Consignes.
A – Répondez brièvement à ces questions sur la critique :
(i) Dans quelle compétition du Champs Élysées Film Festival le film est-il présenté ?
(ii) Avec quel film Shatara Michelle Ford a-t-elle été remarquée ?
(iii) Quel objet apparaît brièvement, taché, à l’écran ?
B – Indiquez si chaque affirmation concorde avec la critique, en citant les mots qui tranchent :
(i) Les trois femmes prennent la route dans le Midwest américain.
(ii) Z, Kel et Dezi suivent un plan précis.
(iii) L’esclavage est explicitement nommé dans le film.
C – Recopiez à l’identique, s’il vous plaît, le passage de la critique allant de "Le film s’ouvre" jusqu’à "ne réclame rien.".

Texte fourni.
Dreams in Nightmares : un road-movie queer qui déconstruit les codes du cinéma indépendant

Vu au Publicis, Dreams in Nightmares est en compétition américaine du Champs Élysées Film Festival

Un road-movie queer sans intrigue classique

Trois femmes noires, queer, trentenaires, prennent la route dans le Midwest américain pour retrouver une amie disparue. Mais très vite, l’enquête cède la place à une dérive : une traversée intérieure, rythmée par les silences, les tensions, et les absences plus que par les dialogues. Shatara Michelle Ford, remarquée avec Test Pattern, délaisse ici les conventions dramatiques pour composer un récit fragmenté, suspendu, qui ne cherche ni résolution ni vérité, mais un espace à habiter.

Une disparition comme moteur narratif

Le film s’ouvre sur un manque, celui de Lauren – ou peut-être Tasha – disparue volontairement. Z et Kel, ses amies, la cherchent sans vraiment la poursuivre. Elles prennent la route avec Dezi, mais ne suivent aucun plan. Le territoire qu’elles traversent ne répond pas à une logique géographique, mais mentale. Les lignes droites du Midwest enferment davantage qu’elles n’ouvrent. Les stations-essence, les diners, les routes vides, tracent un pays où le corps noir queer reste illégitime, même lorsqu’il ne réclame rien.

Le poids de l’histoire : mémoire raciale et rêve brisé

Ce que Ford met en scène, c’est moins une disparition qu’un refus de rester visible. Lauren a fui, non par caprice, mais parce que rien ne lui permettait d’exister pleinement. Son départ devient alors un rêve, ou un cauchemar, que le film ne cesse d’interroger. Z semble hantée par l’absence. Ce qu’elle poursuit, ce n’est pas une amie, c’est la possibilité d’un lien qui ne soit ni assigné, ni aliéné. Mais le rêve échoue. L’héroïne bute sur son passé, sur des souvenirs qui ne se disent pas, sur une histoire plus vaste que la sienne.

Car Dreams in Nightmares parle aussi de cela : d’un pays fondé sur une violence que le cadre tente de gommer, mais que le film fait ressurgir. Le drapeau américain apparaît brièvement, taché. Ce rouge, ce bleu, ce blanc : autant de couches posées sur le sang noir versé. L’esclavage, jamais nommé, irrigue pourtant chaque plan, chaque silence. L’histoire collective s’inscrit dans les gestes privés. Le rêve américain, ici, n’a jamais été accessible.

Segment de données.
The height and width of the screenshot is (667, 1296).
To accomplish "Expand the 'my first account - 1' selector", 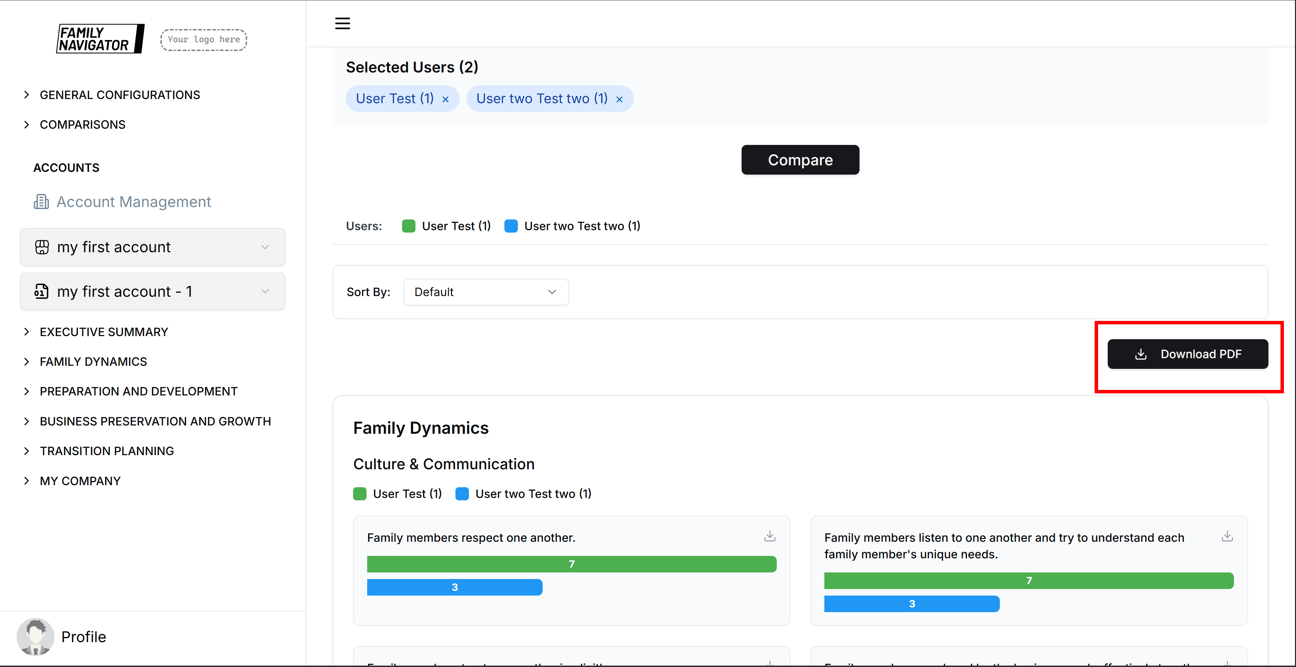I will [x=152, y=291].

Réponses.
A –
(i) La compétition américaine.
(ii) Test Pattern.
(iii) Le drapeau américain.

B –
(i) Oui : « Trois femmes noires, queer, trentenaires, prennent la route dans le Midwest américain »
(ii) Non : « mais ne suivent aucun plan »
(iii) Non : « L’esclavage, jamais nommé, irrigue pourtant chaque plan, chaque silence »

C –
Le film s’ouvre sur un manque, celui de Lauren – ou peut-être Tasha – disparue volontairement. Z et Kel, ses amies, la cherchent sans vraiment la poursuivre. Elles prennent la route avec Dezi, mais ne suivent aucun plan. Le territoire qu’elles traversent ne répond pas à une logique géographique, mais mentale. Les lignes droites du Midwest enferment davantage qu’elles n’ouvrent. Les stations-essence, les diners, les routes vides, tracent un pays où le corps noir queer reste illégitime, même lorsqu’il ne réclame rien.